Durch Zufall lernt Pablo Flores den Tango kennen. Und der Tango lässt ihn nicht mehr los. Oberengadin zu Beginn der 1970er-Jahre: Im Grandhotel am See wird der Sohn italienischer Einwanderer durch argentinische Immigrantenkinder in das komplexe Ritual des Tangos eingeführt, das Abend für Abend heimlich in den Kellerräumen des Luxushotels zelebriert wird.Aus Pablo wird ein großer Tangotänzer. Als er das Engadin und seine argentinischen Freunde verlassen muss, scheint der Traum zu Ende zu gehen. Da meldet sich ein zweiter 'Tanguero': der Abenteurer Ermanno Guidi, Pablos Großvater, der aus Italien nach Südamerika ausgewandert ist und dessen Geschichte den Horizont dieses Romans weit öffnet.Doch Pablo ist in der Schweiz zu Hause. Er hat einen kleinen Sohn, der bei seiner Ex-Frau Nadja lebt. Er liebt Nadja, aber der Tango, der sein Leben ist, ist mit ihrer Welt nicht vereinbar. Er ist überhaupt mit der Schweiz nicht vereinbar. Die schweizerische Wirklichkeit erscheint im Roman - dank ihrer Spiegelung in Pablos Tangowelt - freilich in besonders grellem Licht: die geistige Öde, die seelische Leere, die simulierte Sinnlichkeit, der Konsumterror, die 'Rationalität', die No-Future-Generation, die Gewalt in ihren offenen und verdeckten Formen - und ihre Opfer ...Dieser Roman ist ein Sittengemälde der heutigen Schweiz, melancholisch, witzig und leidenschaftlich erzählt. Wie ein Tango.
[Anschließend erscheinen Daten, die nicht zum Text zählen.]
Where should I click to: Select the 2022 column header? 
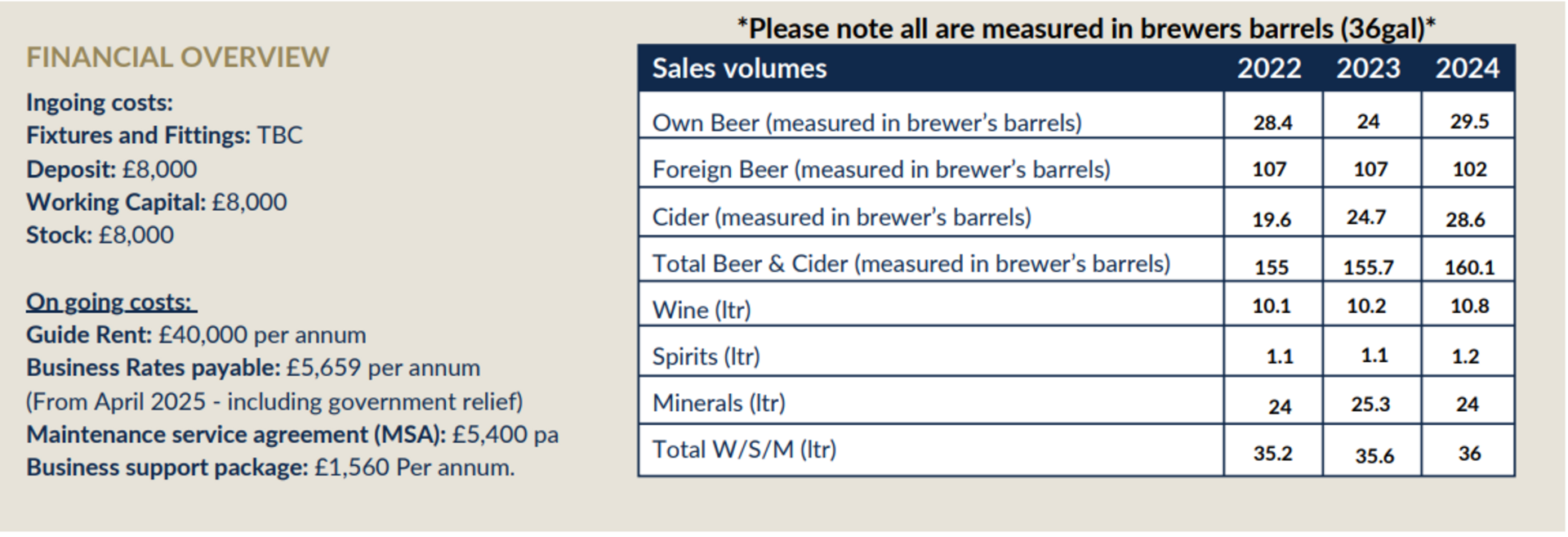coord(1269,69)
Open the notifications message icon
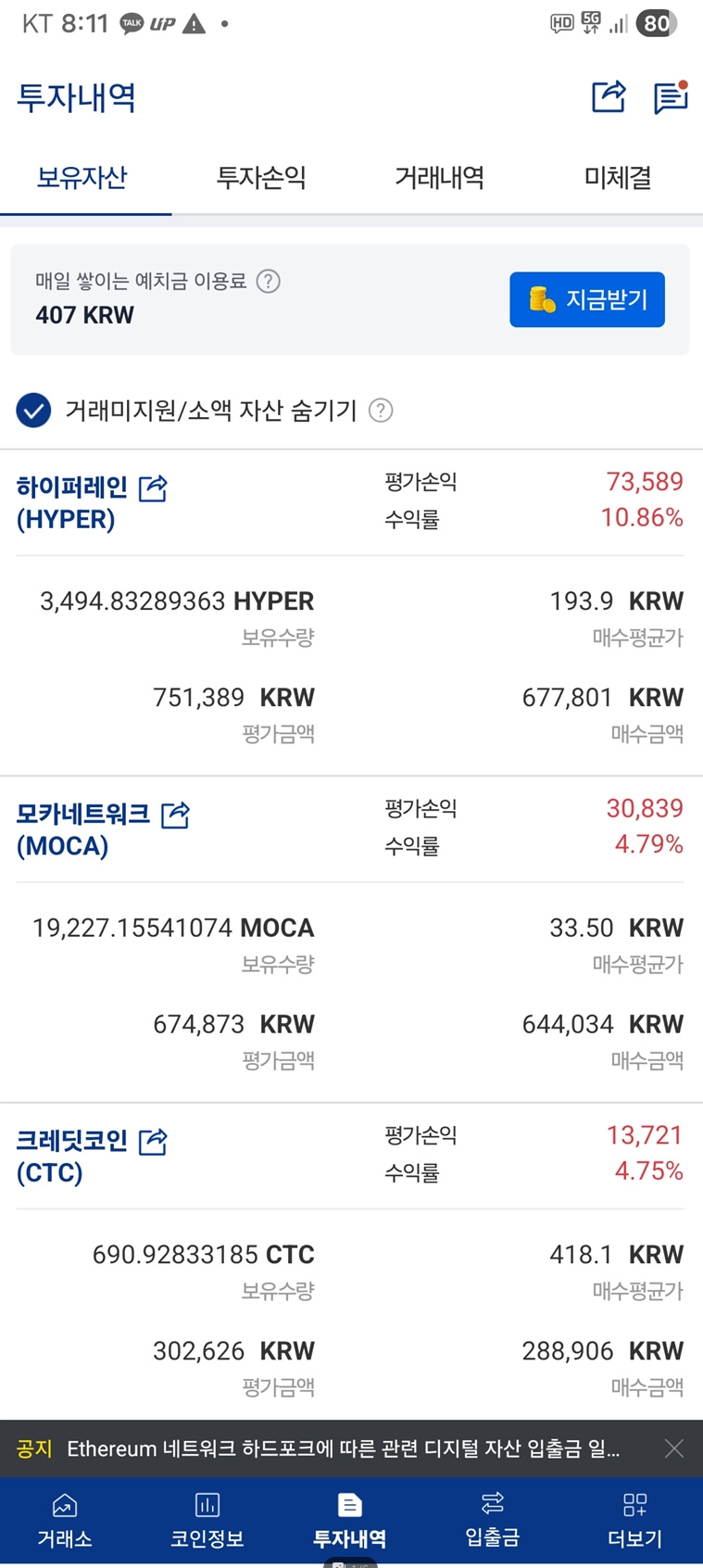 tap(670, 97)
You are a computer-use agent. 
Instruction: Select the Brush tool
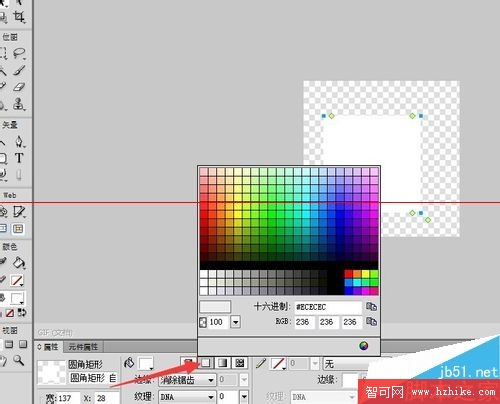19,70
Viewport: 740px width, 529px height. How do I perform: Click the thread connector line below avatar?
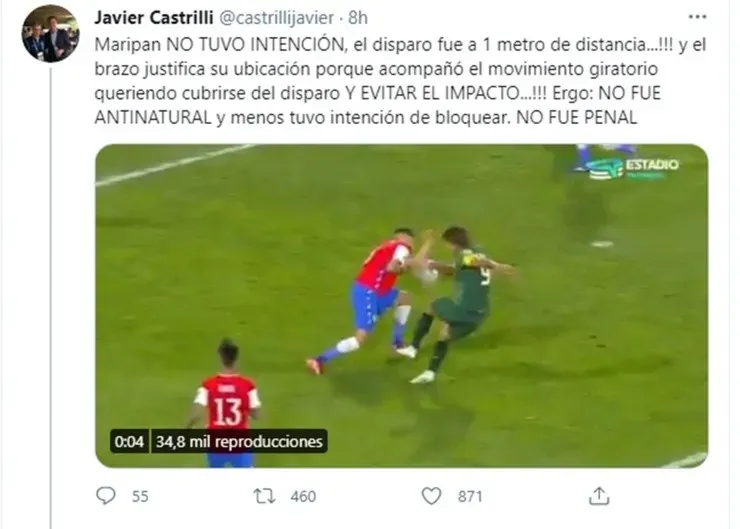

Perlentaucher-Notiz zur NZZ-Rezension
Rico F. Valär hat verschiedene Probleme mit diesem dritten Roman von Vincenzo Todisco, was er umso bedauerlicher findet, als er durchaus beeindruckende Passagen und sehr lebendige Motive darin gefunden hat. In "Der Bandoneonspieler" rekapituliert der Erzähler Pablo Flores seine verwickelte Herkunftsgeschichte, seine in der Schweiz geweckte Tangoleidenschaft, seine gescheiterte Ehe und schließlich das Leben seines Großvaters, eines gefeierten Bandoneonspielers in Argentinien. Der Rezensent bekrittelt, dass der Erzähler trotz seiner subjektiven Erzählperspektive immer wieder mit intimen Kenntnissen über die Gedanken und Gefühle anderer Figuren prunkt. Zudem stört es den Rezensenten nachhaltig, dass sich Pablo zu äußerst spießigen moralischen Verurteilungen seiner Umgebung hinreißen lässt. Valär kommen die Klagen des Protagonisten über die Oberflächlichkeit der Welt reichlich "pathetisch" vor. Schließlich moniert er manch "peinlichen" Fehlgriff bei der Übersetzung, was ein gründlicheres Lektorat seiner Ansicht nach verhindert hätte. Aber der Rezensent findet auch versöhnliche Worte: Denn wenn Todisco vom Tango schreibe, dann "fasziniert sein Text".